BGH, Beschluss vom 14. November 2019 - IX ZB 18/19.

Eine durch und durch gefährliche Rechtsprechung für alle Wiedereinsetzungsanträge: Bleibt nach den vorgetragenen und glaubhaft gemachten Tatsachen zumindest die Möglichkeit offen, dass die Fristversäumnis auf einem Verschulden der Partei oder einem ihr gemäß § 85 Abs. 2 ZPO zuzurechnenden Verschulden ihres Prozessbevollmächtigten beruht, ist die Wiedereinsetzung zu versagen. Dies gilt auch bei mehrdeutigen Anweisungen.

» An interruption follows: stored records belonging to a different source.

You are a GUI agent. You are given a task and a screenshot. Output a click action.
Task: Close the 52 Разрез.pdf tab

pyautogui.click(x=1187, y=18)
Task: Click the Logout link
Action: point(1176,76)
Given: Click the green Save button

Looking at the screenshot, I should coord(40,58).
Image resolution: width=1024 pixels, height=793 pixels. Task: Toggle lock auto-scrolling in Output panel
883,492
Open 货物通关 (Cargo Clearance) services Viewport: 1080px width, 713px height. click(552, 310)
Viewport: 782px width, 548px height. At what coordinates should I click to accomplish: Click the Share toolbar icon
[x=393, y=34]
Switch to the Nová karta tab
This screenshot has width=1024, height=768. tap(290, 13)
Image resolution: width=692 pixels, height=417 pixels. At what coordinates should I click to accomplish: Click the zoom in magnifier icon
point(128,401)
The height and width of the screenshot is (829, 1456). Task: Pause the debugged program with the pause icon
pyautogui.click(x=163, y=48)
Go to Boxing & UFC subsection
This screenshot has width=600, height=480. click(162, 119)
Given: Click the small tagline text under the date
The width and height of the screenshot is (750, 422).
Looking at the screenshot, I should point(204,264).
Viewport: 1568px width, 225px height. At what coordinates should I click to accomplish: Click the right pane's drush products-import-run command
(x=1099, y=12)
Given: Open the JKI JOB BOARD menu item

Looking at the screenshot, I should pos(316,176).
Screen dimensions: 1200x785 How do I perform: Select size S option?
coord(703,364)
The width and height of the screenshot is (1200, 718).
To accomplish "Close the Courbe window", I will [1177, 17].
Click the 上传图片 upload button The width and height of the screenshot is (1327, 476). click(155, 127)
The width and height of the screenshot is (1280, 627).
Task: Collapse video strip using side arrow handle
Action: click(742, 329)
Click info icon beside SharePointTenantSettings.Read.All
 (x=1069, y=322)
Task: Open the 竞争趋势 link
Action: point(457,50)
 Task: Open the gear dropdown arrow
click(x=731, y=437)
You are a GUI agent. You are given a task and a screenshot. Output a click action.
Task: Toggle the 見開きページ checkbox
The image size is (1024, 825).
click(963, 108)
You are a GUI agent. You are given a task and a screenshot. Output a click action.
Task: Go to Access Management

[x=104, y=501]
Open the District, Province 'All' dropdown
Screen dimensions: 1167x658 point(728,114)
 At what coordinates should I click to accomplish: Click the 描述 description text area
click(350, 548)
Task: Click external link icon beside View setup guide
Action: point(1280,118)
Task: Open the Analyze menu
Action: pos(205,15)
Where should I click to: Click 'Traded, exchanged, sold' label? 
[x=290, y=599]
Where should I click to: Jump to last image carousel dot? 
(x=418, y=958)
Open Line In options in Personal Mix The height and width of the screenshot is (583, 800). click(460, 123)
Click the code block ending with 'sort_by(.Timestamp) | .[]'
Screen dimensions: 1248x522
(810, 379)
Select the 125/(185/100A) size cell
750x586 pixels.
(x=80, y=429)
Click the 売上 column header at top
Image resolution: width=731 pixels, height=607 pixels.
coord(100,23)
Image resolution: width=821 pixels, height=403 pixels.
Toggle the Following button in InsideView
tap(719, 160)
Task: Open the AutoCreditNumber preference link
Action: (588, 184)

Wir heben die für die Praxis wichtigsten Stellen hervor. Diese Rechtsprechung verlangt von dem Gericht, geradezu noch mehr als sonst, rundum nach einem Fehler zu suchen. Das Problem besteht über Wiedereinsetzungsanträge hinaus auch bei bei allen Verboten mit Erlaubnisvorbehalt. Besonders aktuell ist wieder das seit 1978 bestehende Verbot mit Erlaubnisvorbehalt im Datenschutzrecht und dort die Einwiligungserklärung des Betroffenen.

Dass die Möglichkeit eines Fehlers genügt, hat der BGH so auch bereits in einem Beschluss vom 14. September 2017 - IX ZB 81/16. entschieden, worauf der BGH in seinem neuen Beschluss vom 14. 11. 2019 ausdrücklich hinweist.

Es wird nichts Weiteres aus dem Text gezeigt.